Aufgaben:
[a] Nenne alle Überschriften von Beiträgen, die der Text über das Temeschburger Heimatblatt anführt.
[b] Führe den Text über das Temeschburger Heimatblatt nach seinem letzten Satz fort.

Ausgewählter Text:

--------------------------------------------------

Pünktlich zum Herbstbeginn ist auch in diesem Jahr das „Temeschburger Heimatblatt“ erschienen. Das Heft ist wie immer elegant, gut gegliedert, mit hochwertiger Haptik und ästhetisch ansprechend gestaltet. Im Editorial appelliert der Chefredakteur und HOG-Vorsitzende Dr. W. Alfred Zawadzki an die Leserschaft, Zeitzeugenberichte für die Nachwelt festzuhalten und tief in der Versenkung liegende Erlebnisse noch einmal hervorzuholen und aufzuschreiben, um dadurch den nachfolgenden Generationen eine Grundlage für die eigene Identitätsfindung zu geben.
Im Jahr 2025 jährt sich die Deportation der Deutschen in Rumänien in die Sowjetunion zum 80. Mal. Ein trauriges Jubiläum, dem Zawadzki seinen Leitartikel „Wir sind die Hüter unserer Geschichte!“ widmet. Eva Filip lässt in ihrem Beitrag: „80 Jahre seit der Russlanddeportation der Deutschen aus Rumänien“ zahlreiche Einzelstimmen der Erlebnisgeneration zu Wort kommen. Zentrum ihrer Erinnerungen ist der Ort Sentlein bei Arad, die teilweise ungefiltert widergegebenen Erlebnisse sind jedoch beispielhaft für zahlreiche betroffene Ortschaften mit deutscher Bevölkerung aus ganz Südosteuropa.
Yves-Piere Detemple greift in seinem fachlich und sprachlich überzeugenden Text „Vergessene Schicksale – Bărăgan 1951-1956“ die stalinistische Deportation (auch) vieler Banater Schwaben in die Bărăgan-Steppe in der Dobrudscha auf und erklärt kurz und gut verständlich formuliert historische Sachverhalte.
Bekannten Temeswarer Persönlichkeiten ist in dieser Ausgabe des Heimatblattes viel Raum gewidmet. Nikolaus Berwanger, zweifelsohne ein maßgeblicher Mitgestalter der Lebensrealität der Rumäniendeutschen im sozialistischen Rumänien, der im Juli dieses Jahres 90 Jahre alt geworden wäre, werden gleich zwei umfangreiche Beiträge gewidmet: Hans Dama zitiert unter der Überschrift: „Sozial- und Systemkritik in Berwanger-Texten“ die seinerzeit gefeierten, in der Mundartbeilage der Neuen Banater Zeitung veröffentlichten Spitzen Berwangers gegen die Absurditäten des sozialistischen Alltags. Luzian Geier befasst sich in seinem Beitrag: „Er lebte seine Zeit – Nikolaus Berwanger“ mit der komplexen, häufig polarisierenden Person des Politikers, Chefredakteurs aber auch Förderers von Kunst und Kultur Nikolaus Berwanger.

--------------------------------------------------

Verfügbare Daten:
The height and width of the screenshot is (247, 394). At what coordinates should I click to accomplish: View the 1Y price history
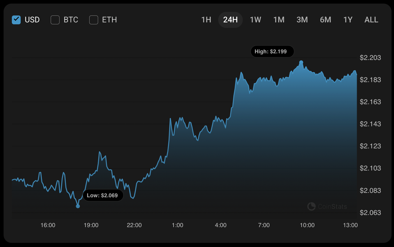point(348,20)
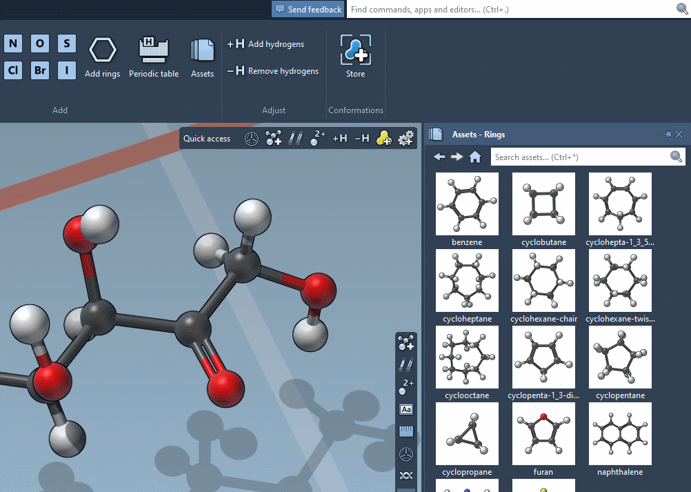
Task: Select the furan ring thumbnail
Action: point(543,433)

--------------------------------------------------

Lösungen:
[a]
- „Wir sind die Hüter unserer Geschichte!“
- „80 Jahre seit der Russlanddeportation der Deutschen aus Rumänien“
- „Vergessene Schicksale – Bărăgan 1951-1956“
- „Sozial- und Systemkritik in Berwanger-Texten“
- „Er lebte seine Zeit – Nikolaus Berwanger“

[b]
Die Nachrufe auf Helmuth Freundorfer von Anton Sterbling („Manchmal sind die Schatten zu lang“) und auf Lajos Kakucs von Radegunde Täuber sind voller Wärme, Dankbarkeit und Respekt vor der Lebensleistung dieser wichtigen Persönlichkeiten. Eine Art „Nachruf“ ist auch der Beitrag „Es ist ein dreifaches Wunder“ von Halrun Reinholz. Hier wird die bewegte Geschichte und die soziokulturelle Bedeutung des Schubertchors, der nun endgültig aufgelöst wurde, klug, strukturiert und voller Anerkennung vorgestellt. Einen warmherzigen Einblick in das vorbildliche, wenn auch viel zu kurze Leben des bekannten Physikers Erich Huschitt bieten seine Töchter in ihrem Beitrag „Erinnerungen an Erich Huschitt (1930-1984)“.
Die kurzen Berichte über die Neuwahl des Vorstands des BdV-Frauenverbandes und die Verleihung der Goldenen Ehrennadel des Verbandes der Österreichischen Landsmannschaften an Hans Dama heben den unschätzbaren Wert des ehrenamtlichen Engagements für die Gemeinschaft hervor.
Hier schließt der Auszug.